- Instructions for the task: Using the entries below, output each line exactly from the first through the one that contains "Task: Open Advanced Options".

***** Provided records

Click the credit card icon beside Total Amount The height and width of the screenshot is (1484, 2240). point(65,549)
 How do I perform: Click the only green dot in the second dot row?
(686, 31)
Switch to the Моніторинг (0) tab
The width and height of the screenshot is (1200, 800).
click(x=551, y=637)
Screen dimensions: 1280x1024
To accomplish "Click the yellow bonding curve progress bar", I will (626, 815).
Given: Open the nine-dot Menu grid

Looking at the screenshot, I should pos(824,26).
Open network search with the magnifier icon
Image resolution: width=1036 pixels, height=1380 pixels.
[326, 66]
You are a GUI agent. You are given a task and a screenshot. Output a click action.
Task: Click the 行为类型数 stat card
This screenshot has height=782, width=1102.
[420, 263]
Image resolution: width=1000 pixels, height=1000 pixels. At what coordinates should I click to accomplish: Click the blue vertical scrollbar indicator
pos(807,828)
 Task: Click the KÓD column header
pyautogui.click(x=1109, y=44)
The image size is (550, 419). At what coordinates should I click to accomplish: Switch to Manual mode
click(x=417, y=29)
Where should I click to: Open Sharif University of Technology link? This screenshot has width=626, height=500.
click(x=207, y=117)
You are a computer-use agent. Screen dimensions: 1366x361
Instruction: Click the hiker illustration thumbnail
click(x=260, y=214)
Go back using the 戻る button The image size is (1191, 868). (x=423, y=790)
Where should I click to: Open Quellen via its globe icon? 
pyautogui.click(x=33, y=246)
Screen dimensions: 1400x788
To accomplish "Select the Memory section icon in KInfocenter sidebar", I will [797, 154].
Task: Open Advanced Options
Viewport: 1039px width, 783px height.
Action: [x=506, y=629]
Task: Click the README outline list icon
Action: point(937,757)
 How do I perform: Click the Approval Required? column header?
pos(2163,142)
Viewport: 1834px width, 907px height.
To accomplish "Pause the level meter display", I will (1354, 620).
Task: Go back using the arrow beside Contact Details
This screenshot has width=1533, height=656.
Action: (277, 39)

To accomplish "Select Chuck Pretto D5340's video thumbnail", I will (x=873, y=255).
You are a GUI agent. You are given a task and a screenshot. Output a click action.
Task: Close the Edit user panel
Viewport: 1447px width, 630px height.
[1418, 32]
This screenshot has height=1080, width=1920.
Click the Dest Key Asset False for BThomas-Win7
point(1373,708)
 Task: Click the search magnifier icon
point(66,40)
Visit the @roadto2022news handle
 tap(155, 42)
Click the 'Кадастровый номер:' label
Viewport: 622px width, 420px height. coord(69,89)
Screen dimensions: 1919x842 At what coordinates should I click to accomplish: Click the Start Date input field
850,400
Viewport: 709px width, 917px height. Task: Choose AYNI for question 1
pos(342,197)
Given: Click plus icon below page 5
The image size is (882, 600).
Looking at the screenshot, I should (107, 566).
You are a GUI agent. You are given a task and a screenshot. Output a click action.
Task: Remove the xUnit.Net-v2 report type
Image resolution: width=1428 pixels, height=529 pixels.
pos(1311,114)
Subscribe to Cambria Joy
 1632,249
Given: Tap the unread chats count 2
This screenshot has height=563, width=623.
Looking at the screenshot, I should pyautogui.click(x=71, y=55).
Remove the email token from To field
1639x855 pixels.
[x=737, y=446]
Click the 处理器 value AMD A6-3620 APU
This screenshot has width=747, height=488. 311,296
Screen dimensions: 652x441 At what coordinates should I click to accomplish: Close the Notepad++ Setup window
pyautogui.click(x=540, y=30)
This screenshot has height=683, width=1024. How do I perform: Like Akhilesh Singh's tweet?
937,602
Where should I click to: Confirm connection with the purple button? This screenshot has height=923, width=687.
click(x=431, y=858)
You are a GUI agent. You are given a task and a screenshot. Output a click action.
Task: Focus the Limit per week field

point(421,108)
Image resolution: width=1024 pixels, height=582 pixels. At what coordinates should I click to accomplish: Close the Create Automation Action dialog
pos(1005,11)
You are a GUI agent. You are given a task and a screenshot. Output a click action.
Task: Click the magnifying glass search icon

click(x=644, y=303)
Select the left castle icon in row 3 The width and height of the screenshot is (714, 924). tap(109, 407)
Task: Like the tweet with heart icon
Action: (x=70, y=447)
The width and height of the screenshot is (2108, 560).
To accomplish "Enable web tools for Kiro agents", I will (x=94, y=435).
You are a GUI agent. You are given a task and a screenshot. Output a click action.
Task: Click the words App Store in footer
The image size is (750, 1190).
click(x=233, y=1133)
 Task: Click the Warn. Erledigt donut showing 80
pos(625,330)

**********

- Solution to this problem:
Click the credit card icon beside Total Amount The height and width of the screenshot is (1484, 2240). point(65,549)
 How do I perform: Click the only green dot in the second dot row?
(686, 31)
Switch to the Моніторинг (0) tab
The width and height of the screenshot is (1200, 800).
click(x=551, y=637)
Screen dimensions: 1280x1024
To accomplish "Click the yellow bonding curve progress bar", I will (626, 815).
Given: Open the nine-dot Menu grid

Looking at the screenshot, I should pos(824,26).
Open network search with the magnifier icon
Image resolution: width=1036 pixels, height=1380 pixels.
[326, 66]
You are a GUI agent. You are given a task and a screenshot. Output a click action.
Task: Click the 行为类型数 stat card
This screenshot has height=782, width=1102.
[420, 263]
Image resolution: width=1000 pixels, height=1000 pixels. At what coordinates should I click to accomplish: Click the blue vertical scrollbar indicator
pos(807,828)
 Task: Click the KÓD column header
pyautogui.click(x=1109, y=44)
The image size is (550, 419). At what coordinates should I click to accomplish: Switch to Manual mode
click(x=417, y=29)
Where should I click to: Open Sharif University of Technology link? This screenshot has width=626, height=500.
click(x=207, y=117)
You are a computer-use agent. Screen dimensions: 1366x361
Instruction: Click the hiker illustration thumbnail
click(x=260, y=214)
Go back using the 戻る button The image size is (1191, 868). (x=423, y=790)
Where should I click to: Open Quellen via its globe icon? 
pyautogui.click(x=33, y=246)
Screen dimensions: 1400x788
To accomplish "Select the Memory section icon in KInfocenter sidebar", I will [797, 154].
Task: Open Advanced Options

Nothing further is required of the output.